■ Task directions
Copy the text of the dissertation summary on Victorine theological anthropology word for word, from "CEU eTD Collection" up to and including "explanation for it.".

■ Provided passage
CEU eTD Collection (2014); Nemeth, Csaba: Contemplation and the Cognition of God. Victorine Theological Anthropology and its Decline.

CEU Electronic Theses and Dissertations, 2014
Author Nemeth, Csaba
Title Contemplation and the Cognition of God. Victorine Theological Anthropology and its Decline.
Summary The subject of the dissertation is the doctrines of the twelfth-century theological school of the Saint-Victor monastery of Augustinian canons, located in Paris. The aim of the present work is twofold: first to find and describe the features characteristic of twelfth-century Victorine theological anthropology, and then to describe its immediate thirteenth-century afterlife and provide a plausible causal explanation for it.
Part I gives a general theoretical background to twelfth-century Victorine theological anthropology, by presenting first the elementary Patristic doctrines that largely defined the possible models of anthropology (Chapter I), and then a characteristically twelfth-century problem of epistemology and theological anthropology (Chapter II).
Part II investigates the theological anthropology of twelfth-century Victorines in its historical context. In order to see what a characteristically Victorine theological anthropology might be, first the relevant doctrines of twelfth-century Victorine authors are investigated. Chapters I-III deal with the theories of Hugh, Richard, Achard and Walther regarding image and likeness, the original (prelapsarian) state, the impact of the Fall on human nature and contemplation. Their writings share similar doctrinal positions, which are, at the same time, uncharacteristic of other authors. These positions can be summarised as follows. Image and likeness are conceived as the duality of a cognitive and affective aspect of the human soul, also called cognitio (ratio, intellectus) and dilectio (amor, affectus). Cognition and love remain separated: conceived as image and likeness, the two aspects cannot be converted into each other or exchange their respective functions. The prelapsarian state is conceived as a contemplation of God through the highest (and inborn) cognitive faculty of man (the intelligentia); the Fall is conceived as a loss of this contemplative vision, a fall into darkness (that is, into ignorance and concupiscence). The consequences of the Fall can be overcome in the direct, individual contemplative experience. Contemplation happens through the cooperation of grace and the highest cognitive faculty; it is described by visual imagery as a vision of God or of the Truth. These principles, as a comparison with Bernard of Clairvaux and William of Saint-Thierry shows, lead to different spiritual agendas, different rhetorics, different stylistic and literary preferences and different use of (pictorial) images.
In order to see Victorine doctrines in context it is necessary to understand that twelfth-century theology was, to use a term of Marcia Colish, a “theology in flux.” The Victorine theories on spirituality and anthropology were internally connected to doctrinal issues about which there existed no consensual position at that time. Hugh gave his own formulation for the prelapsarian cognition of God (and joined his theory on the “eye of contemplation”), while Richard and Achard interpreted the rapture of Saint Paul (2Cor 12:2-4) as the paradigm of contemplative ecstasy. The later doctrinal developments of these issues, as they occurred in the urban schools and later at the University of Paris, were largely independent from Victorine theories and became authoritative. The overview of these developments not only gives a contrast to the Victorines but also explains their reception (or the lack thereof).

■ Dataset records
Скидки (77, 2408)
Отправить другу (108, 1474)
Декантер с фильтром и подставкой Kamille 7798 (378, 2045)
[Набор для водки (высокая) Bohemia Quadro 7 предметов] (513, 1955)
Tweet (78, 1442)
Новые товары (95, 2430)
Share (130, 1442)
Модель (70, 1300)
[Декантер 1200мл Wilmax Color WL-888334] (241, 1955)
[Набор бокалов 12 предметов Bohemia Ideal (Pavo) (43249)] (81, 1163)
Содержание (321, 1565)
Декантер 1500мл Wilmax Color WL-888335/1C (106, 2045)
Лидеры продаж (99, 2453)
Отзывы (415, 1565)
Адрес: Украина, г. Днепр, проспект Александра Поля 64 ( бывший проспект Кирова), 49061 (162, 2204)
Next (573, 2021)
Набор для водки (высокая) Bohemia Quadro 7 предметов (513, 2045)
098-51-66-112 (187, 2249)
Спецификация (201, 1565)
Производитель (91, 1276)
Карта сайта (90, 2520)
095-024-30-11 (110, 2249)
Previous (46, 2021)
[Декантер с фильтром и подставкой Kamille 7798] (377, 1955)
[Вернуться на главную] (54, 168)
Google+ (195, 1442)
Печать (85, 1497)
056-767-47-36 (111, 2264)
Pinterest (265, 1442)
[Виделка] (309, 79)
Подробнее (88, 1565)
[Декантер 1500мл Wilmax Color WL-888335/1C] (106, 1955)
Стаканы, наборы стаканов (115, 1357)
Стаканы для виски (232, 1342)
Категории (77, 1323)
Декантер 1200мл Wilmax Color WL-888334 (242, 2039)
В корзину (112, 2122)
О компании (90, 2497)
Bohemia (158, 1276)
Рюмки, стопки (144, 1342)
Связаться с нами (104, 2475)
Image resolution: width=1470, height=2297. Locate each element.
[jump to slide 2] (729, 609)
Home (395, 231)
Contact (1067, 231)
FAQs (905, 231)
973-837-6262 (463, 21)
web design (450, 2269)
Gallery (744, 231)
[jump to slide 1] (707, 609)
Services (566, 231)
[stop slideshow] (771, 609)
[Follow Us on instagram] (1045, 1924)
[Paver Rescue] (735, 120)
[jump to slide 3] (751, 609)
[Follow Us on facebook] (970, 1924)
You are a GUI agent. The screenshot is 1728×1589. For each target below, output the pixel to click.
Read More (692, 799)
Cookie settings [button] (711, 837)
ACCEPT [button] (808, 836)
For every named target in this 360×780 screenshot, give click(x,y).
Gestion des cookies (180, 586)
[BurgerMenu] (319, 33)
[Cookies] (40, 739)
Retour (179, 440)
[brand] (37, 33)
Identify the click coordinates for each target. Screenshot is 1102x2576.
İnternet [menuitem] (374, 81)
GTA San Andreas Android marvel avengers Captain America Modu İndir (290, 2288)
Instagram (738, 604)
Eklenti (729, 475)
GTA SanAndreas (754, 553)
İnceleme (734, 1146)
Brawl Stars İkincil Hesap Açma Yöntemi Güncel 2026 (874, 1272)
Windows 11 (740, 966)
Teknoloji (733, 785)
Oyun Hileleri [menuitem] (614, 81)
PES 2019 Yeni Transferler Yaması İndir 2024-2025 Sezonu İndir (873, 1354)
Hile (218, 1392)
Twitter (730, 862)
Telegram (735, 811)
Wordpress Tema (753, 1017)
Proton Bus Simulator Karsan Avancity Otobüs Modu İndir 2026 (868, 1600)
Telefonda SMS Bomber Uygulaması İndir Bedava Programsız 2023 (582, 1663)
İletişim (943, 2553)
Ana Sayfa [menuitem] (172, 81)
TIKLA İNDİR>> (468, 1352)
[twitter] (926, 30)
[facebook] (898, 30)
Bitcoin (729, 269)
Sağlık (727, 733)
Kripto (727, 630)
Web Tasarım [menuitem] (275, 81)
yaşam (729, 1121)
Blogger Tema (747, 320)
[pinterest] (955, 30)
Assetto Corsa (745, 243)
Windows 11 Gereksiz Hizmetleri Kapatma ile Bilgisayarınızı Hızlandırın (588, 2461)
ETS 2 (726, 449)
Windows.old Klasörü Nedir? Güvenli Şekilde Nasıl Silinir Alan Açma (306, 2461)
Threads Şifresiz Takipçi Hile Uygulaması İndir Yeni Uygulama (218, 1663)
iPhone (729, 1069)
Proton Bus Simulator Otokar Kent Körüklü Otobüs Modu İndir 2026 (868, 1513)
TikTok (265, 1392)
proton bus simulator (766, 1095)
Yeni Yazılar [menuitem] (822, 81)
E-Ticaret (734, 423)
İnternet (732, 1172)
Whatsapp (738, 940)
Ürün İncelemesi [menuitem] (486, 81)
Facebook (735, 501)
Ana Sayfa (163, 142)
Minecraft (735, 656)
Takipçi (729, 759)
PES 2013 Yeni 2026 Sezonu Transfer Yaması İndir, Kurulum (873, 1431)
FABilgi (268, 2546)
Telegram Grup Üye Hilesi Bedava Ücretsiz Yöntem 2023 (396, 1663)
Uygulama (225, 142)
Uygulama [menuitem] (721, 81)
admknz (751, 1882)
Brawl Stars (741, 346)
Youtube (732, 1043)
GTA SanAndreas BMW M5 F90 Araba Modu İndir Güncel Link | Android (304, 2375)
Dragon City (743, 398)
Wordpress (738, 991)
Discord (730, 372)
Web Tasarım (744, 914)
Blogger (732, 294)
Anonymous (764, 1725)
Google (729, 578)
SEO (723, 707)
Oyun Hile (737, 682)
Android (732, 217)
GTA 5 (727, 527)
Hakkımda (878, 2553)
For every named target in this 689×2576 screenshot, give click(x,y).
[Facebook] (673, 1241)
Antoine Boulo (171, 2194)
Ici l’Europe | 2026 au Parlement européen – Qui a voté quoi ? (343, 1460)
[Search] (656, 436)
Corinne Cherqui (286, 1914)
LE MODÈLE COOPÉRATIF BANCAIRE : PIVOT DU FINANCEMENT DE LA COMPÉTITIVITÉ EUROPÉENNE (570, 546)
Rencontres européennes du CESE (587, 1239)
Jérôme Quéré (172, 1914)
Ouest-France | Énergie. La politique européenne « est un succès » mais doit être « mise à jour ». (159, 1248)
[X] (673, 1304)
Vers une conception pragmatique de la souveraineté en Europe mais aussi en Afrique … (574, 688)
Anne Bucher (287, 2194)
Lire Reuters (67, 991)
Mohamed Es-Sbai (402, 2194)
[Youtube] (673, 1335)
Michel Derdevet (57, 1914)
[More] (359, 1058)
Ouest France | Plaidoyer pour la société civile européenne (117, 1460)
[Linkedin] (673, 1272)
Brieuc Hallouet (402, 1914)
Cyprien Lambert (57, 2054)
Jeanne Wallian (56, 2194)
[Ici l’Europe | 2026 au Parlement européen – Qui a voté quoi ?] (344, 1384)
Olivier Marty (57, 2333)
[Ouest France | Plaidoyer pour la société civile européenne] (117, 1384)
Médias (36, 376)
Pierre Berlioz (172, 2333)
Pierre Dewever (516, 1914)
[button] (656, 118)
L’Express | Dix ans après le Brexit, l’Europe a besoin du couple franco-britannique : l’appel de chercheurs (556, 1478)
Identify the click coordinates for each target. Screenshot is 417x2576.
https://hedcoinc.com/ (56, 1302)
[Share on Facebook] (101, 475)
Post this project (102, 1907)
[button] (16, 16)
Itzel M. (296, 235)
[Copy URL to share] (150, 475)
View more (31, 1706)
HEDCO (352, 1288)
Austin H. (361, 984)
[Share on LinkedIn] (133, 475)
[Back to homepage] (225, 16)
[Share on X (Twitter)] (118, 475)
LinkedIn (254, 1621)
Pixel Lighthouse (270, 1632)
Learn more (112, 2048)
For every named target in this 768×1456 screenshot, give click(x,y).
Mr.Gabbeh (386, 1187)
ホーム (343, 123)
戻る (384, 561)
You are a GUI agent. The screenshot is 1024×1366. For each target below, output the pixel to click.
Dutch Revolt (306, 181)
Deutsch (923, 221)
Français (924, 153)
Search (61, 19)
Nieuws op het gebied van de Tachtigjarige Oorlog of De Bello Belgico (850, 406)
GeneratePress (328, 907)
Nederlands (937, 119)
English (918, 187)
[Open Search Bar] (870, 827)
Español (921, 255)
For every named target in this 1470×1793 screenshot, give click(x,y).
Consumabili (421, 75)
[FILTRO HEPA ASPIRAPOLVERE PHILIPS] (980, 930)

■ Correct result
CEU eTD Collection (2014); Nemeth, Csaba: Contemplation and the Cognition of God. Victorine Theological Anthropology and its Decline.

CEU Electronic Theses and Dissertations, 2014
Author Nemeth, Csaba
Title Contemplation and the Cognition of God. Victorine Theological Anthropology and its Decline.
Summary The subject of the dissertation is the doctrines of the twelfth-century theological school of the Saint-Victor monastery of Augustinian canons, located in Paris. The aim of the present work is twofold: first to find and describe the features characteristic of twelfth-century Victorine theological anthropology, and then to describe its immediate thirteenth-century afterlife and provide a plausible causal explanation for it.